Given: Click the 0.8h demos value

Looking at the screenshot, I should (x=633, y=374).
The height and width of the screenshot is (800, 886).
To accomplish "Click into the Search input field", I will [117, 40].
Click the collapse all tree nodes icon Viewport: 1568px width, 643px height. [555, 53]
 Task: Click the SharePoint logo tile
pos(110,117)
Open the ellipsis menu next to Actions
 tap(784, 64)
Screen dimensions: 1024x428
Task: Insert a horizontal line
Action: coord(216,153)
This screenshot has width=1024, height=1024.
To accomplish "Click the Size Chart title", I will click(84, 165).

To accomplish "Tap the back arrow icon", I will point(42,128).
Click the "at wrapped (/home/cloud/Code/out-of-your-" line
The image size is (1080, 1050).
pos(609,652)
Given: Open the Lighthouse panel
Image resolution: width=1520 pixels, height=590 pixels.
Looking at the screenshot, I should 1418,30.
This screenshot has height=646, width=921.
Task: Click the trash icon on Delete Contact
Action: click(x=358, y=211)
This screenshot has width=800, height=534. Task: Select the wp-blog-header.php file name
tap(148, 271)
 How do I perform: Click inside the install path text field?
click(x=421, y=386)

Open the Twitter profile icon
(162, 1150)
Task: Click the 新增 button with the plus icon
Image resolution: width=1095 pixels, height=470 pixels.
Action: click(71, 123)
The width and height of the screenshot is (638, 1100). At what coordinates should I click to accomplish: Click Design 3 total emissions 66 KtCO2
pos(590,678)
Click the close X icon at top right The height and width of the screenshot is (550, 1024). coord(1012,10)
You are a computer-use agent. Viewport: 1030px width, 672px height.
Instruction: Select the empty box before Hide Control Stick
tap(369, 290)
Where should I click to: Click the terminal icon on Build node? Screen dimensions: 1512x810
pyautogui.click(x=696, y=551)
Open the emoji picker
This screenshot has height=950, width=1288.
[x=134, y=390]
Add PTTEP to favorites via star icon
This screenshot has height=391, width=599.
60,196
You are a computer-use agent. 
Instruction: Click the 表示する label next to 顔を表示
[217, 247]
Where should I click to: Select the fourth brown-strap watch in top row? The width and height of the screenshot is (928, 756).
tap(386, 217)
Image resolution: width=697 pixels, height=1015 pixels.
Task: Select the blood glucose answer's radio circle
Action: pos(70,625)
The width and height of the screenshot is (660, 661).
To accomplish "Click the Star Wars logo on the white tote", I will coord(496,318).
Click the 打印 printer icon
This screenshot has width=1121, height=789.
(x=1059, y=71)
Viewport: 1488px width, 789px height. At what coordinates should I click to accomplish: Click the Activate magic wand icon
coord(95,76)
=======
> _ASSIGNMENT_
Set down the whole listing once more, precisely as written.

> _YOUR RESPONSE_
Given: Click the 0.8h demos value

Looking at the screenshot, I should (x=633, y=374).
The height and width of the screenshot is (800, 886).
To accomplish "Click into the Search input field", I will [117, 40].
Click the collapse all tree nodes icon Viewport: 1568px width, 643px height. [555, 53]
 Task: Click the SharePoint logo tile
pos(110,117)
Open the ellipsis menu next to Actions
 tap(784, 64)
Screen dimensions: 1024x428
Task: Insert a horizontal line
Action: coord(216,153)
This screenshot has width=1024, height=1024.
To accomplish "Click the Size Chart title", I will click(84, 165).

To accomplish "Tap the back arrow icon", I will point(42,128).
Click the "at wrapped (/home/cloud/Code/out-of-your-" line
The image size is (1080, 1050).
pos(609,652)
Given: Open the Lighthouse panel
Image resolution: width=1520 pixels, height=590 pixels.
Looking at the screenshot, I should 1418,30.
This screenshot has height=646, width=921.
Task: Click the trash icon on Delete Contact
Action: click(x=358, y=211)
This screenshot has width=800, height=534. Task: Select the wp-blog-header.php file name
tap(148, 271)
 How do I perform: Click inside the install path text field?
click(x=421, y=386)

Open the Twitter profile icon
(162, 1150)
Task: Click the 新增 button with the plus icon
Image resolution: width=1095 pixels, height=470 pixels.
Action: click(71, 123)
The width and height of the screenshot is (638, 1100). At what coordinates should I click to accomplish: Click Design 3 total emissions 66 KtCO2
pos(590,678)
Click the close X icon at top right The height and width of the screenshot is (550, 1024). coord(1012,10)
You are a computer-use agent. Viewport: 1030px width, 672px height.
Instruction: Select the empty box before Hide Control Stick
tap(369, 290)
Where should I click to: Click the terminal icon on Build node? Screen dimensions: 1512x810
pyautogui.click(x=696, y=551)
Open the emoji picker
This screenshot has height=950, width=1288.
[x=134, y=390]
Add PTTEP to favorites via star icon
This screenshot has height=391, width=599.
60,196
You are a computer-use agent. 
Instruction: Click the 表示する label next to 顔を表示
[217, 247]
Where should I click to: Select the fourth brown-strap watch in top row? The width and height of the screenshot is (928, 756).
tap(386, 217)
Image resolution: width=697 pixels, height=1015 pixels.
Task: Select the blood glucose answer's radio circle
Action: pos(70,625)
The width and height of the screenshot is (660, 661).
To accomplish "Click the Star Wars logo on the white tote", I will coord(496,318).
Click the 打印 printer icon
This screenshot has width=1121, height=789.
(x=1059, y=71)
Viewport: 1488px width, 789px height. At what coordinates should I click to accomplish: Click the Activate magic wand icon
coord(95,76)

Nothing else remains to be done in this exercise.